To make an already challenging hike even longer, I decided to explore a few of the side trails to see if they were worth the extra effort. One of those detours led to the Mineral Spring. If you're running low on water, it may be a worthwhile stop, but personally, I didn't find the additional descent and inevitable climb back up worth it.

The view from inside Inwangsan Forest Rest Area

The Inwangsan Forest Rest Area, however, was a completely different story. Hidden away off the main trail, it was one of the most unexpected surprises of the day. By that point, my legs were already tired, so finding a peaceful place to sit and rest felt like a gift. If you have the time, I'd definitely recommend making the short detour. (You can also access the rest area without hiking Inwangsan’s ridge line!)

Before I started hiking, my husband mentioned joining me and bringing our daughters, who are 6 and 11. As I worked my way up one particularly steep section, I remember thinking, "Yeah, this is definitely not a trail I'd bring my kids on." Almost immediately, I turned around and saw three children, all under eight, making their way up the same rocks with their parents.

That made me laugh. My kids aren’t really in to hiking, so while I still wouldn't choose Inwangsan as a family hike for my own kids, plenty of families were tackling the mountain without hesitation.

Every major climb seems to reveal another incredible view. Unlike Namsan, where you're often surrounded by the city, Inwangsan gives you the feeling of rising above it. The contrast between the ancient stone walls and Seoul's modern skyline perfectly captures one of my favorite things about Korea - the way history and modern life coexist so naturally.

From various points along the trail, I could see Namsan, Lotte World Tower, mountain ridges, and clusters of skyscrapers stretching toward the horizon. By this point, my legs were questioning all of my life choices. I hated almost every step of this hike, but I loved every second spent taking in the views.

Before Setting Out…

Here are a few things worth knowing.

Unlike the urban sections of the Seoul City Wall, there are very few services once you begin climbing Inwangsan.

There are no convenience stores waiting for you on the ridgeline. Bring plenty of water, especially during the warmer months. I also recommend packing snacks or a light meal. If you’ve gone on day trips with me, you know I have no shortage of snacks in my bag. I ate through all of my snacks, drank both water bottles and my tea. Definitely pack more than you think you’ll want.

Use the restroom before starting your climb. There are restrooms at Inwangsan Forest Rest Area, but that’s a good ways into the hike from the Inwangsan Exhibition and Visitor’s Center.

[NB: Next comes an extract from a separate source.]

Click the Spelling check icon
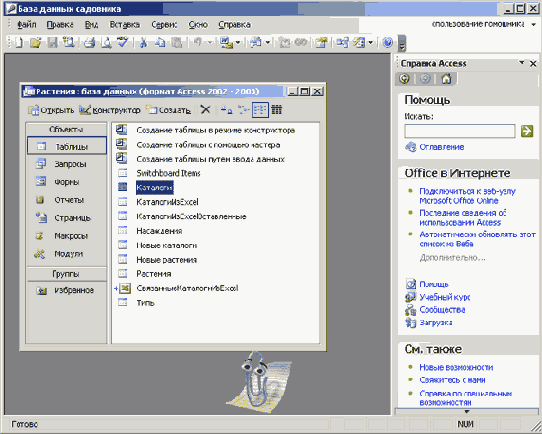This screenshot has width=542, height=434. [122, 43]
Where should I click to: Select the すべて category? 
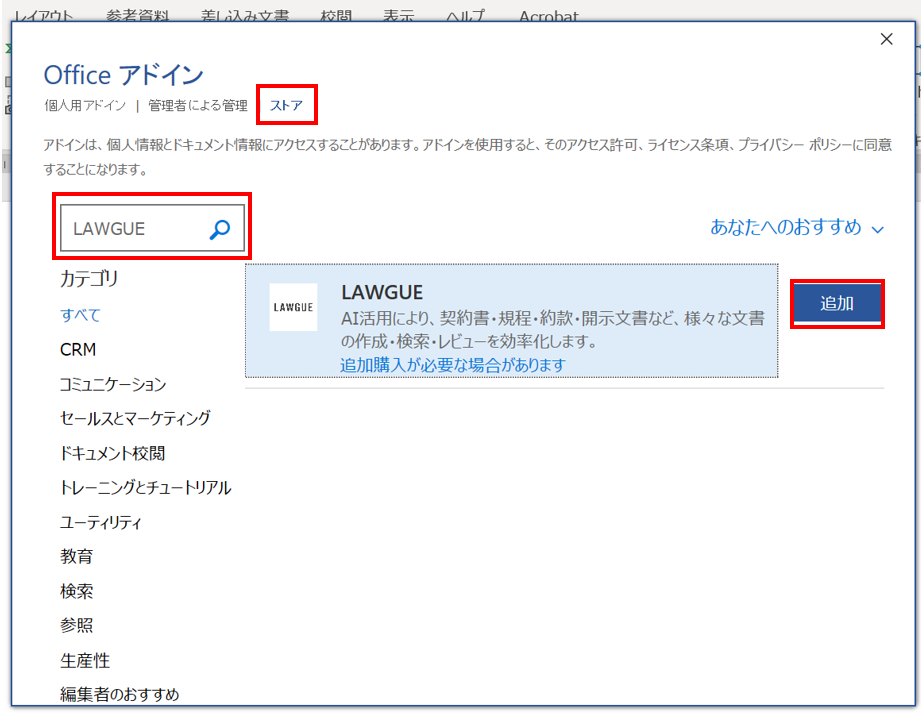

Make sure your tennis shoes have good tread left because the rock surfaces and steep staircases can become slippery, especially after rain.

Each section of the Seoul City Wall has its own personality, from urban streets to scenic ridgelines and everything in between. If you're planning your own hike or trying to decide which section to tackle first, you can read my complete guide to hiking all six sections of Hanyangdoseong here:

Hanyangdoseong: The Seoul City Wall Complete Guide

Happy hiking!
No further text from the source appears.